Boyce, James Petigru

BOYCE, JAMES PETIGRU: American Baptist; b. at Charleston, S. C., Jan. 11, 1827; d. at Pau, France, Dec. 28, 1888. He was graduated at Brown University 1847; studied theology at Princeton Theological Seminary, 1849–51; became pastor of the Baptist church at Columbia, S. C., 1851; professor of theology in Furman University, Greenville, S. C., 1855; chairman of the faculty, and professor of systematic theology in the Southern Baptist Theological Seminary, opened at the same place in 1859. He was opposed to secession, but went with his State into the Civil War; was chaplain of the Sixteenth South Carolina volunteers 1861–62; member of the legislature 1862–65; of the State council and on the staff of Gov. A. G. Magrath 1864–65; member of the State convention for reconstruction 1865. At the close of the war he returned to his duties in the seminary, reopened it and reestablished it with much labor, and made considerable contributions to its support from his own means. In 1872 he was transferred to the chair of church government and pastoral duties, but was absent much of the time for the next few years arranging for the removal of the seminary to Louisville, Ky., which was accomplished in 1877. In 1887 he returned to his old department of systematic theology.
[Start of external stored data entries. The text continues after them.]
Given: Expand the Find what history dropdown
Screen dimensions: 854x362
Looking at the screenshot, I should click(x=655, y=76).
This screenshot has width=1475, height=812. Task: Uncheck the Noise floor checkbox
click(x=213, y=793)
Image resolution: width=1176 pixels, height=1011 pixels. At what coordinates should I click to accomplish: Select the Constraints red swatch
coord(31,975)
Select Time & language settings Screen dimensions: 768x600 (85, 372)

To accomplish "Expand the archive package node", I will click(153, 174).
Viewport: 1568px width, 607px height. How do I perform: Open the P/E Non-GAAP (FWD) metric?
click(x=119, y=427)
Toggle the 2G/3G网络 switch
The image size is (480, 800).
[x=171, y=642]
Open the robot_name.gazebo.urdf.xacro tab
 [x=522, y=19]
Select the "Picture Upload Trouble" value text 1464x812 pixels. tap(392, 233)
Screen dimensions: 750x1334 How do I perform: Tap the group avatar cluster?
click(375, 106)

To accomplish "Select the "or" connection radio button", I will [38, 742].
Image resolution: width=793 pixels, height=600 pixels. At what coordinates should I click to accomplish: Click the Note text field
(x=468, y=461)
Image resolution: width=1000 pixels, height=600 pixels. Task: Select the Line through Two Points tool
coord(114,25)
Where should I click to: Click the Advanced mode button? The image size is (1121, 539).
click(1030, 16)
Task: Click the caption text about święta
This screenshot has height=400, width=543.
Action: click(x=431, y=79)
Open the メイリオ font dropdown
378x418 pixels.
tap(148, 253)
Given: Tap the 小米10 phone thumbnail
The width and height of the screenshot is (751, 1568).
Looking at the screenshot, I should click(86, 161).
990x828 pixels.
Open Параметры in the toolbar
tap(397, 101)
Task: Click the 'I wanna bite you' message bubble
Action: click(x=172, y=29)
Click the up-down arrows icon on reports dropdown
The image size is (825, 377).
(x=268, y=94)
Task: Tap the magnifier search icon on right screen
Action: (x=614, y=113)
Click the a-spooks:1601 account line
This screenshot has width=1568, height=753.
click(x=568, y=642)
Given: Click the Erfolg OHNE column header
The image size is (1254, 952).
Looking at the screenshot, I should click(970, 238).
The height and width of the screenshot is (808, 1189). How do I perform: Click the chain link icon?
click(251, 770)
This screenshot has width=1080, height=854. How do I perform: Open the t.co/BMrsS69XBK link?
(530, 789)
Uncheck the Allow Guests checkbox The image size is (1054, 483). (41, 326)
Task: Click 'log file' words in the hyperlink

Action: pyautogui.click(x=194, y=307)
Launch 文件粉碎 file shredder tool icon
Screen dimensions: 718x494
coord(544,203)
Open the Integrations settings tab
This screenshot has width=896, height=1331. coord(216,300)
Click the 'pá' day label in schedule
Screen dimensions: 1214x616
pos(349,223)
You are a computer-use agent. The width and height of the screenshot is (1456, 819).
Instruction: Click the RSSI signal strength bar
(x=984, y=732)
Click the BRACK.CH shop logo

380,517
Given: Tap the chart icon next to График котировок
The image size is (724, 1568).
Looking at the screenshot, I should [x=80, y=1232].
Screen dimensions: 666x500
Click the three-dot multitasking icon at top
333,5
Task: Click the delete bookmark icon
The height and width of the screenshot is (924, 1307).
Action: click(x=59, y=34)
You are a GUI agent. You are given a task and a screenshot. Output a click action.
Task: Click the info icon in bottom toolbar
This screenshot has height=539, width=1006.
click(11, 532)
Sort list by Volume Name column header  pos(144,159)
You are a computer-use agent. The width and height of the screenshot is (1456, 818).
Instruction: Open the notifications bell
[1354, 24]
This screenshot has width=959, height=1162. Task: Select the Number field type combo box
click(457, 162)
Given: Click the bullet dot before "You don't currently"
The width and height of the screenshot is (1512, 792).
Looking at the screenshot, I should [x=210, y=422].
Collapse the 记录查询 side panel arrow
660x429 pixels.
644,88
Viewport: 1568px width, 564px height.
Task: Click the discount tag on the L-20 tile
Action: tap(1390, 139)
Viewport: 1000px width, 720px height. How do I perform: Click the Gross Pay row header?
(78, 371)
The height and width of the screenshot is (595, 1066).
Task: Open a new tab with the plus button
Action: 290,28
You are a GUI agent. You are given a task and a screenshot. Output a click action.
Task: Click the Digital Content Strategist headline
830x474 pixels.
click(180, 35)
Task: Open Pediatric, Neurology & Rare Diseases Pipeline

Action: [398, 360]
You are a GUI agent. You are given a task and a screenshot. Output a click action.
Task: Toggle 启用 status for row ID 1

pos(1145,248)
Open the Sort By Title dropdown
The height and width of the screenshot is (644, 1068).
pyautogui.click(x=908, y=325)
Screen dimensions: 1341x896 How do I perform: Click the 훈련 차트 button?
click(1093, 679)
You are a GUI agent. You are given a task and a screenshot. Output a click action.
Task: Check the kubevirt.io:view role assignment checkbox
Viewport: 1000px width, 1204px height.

He was president of the Southern Baptist Convention 1872–79 and in 1888. Besides sermons, speeches, and articles he published Three Changes in Theological Education (Greenville, 1856); A Brief Catechism of Bible Doctrine (Memphis, 1872); An Abstract of Theology (Louisville, 1882; rev. and enlarged ed., Baltimore, 1887; rev. and annotated by F. H. Kerfoot, Philadelphia, 1898).

Bibliography: J. A. Broadus, Memoir of James Petigru Boyce, New York, 1893.

« Boy-Bishop Boyce, James Petigru Boyd, Andrew Kennedy Hutchison »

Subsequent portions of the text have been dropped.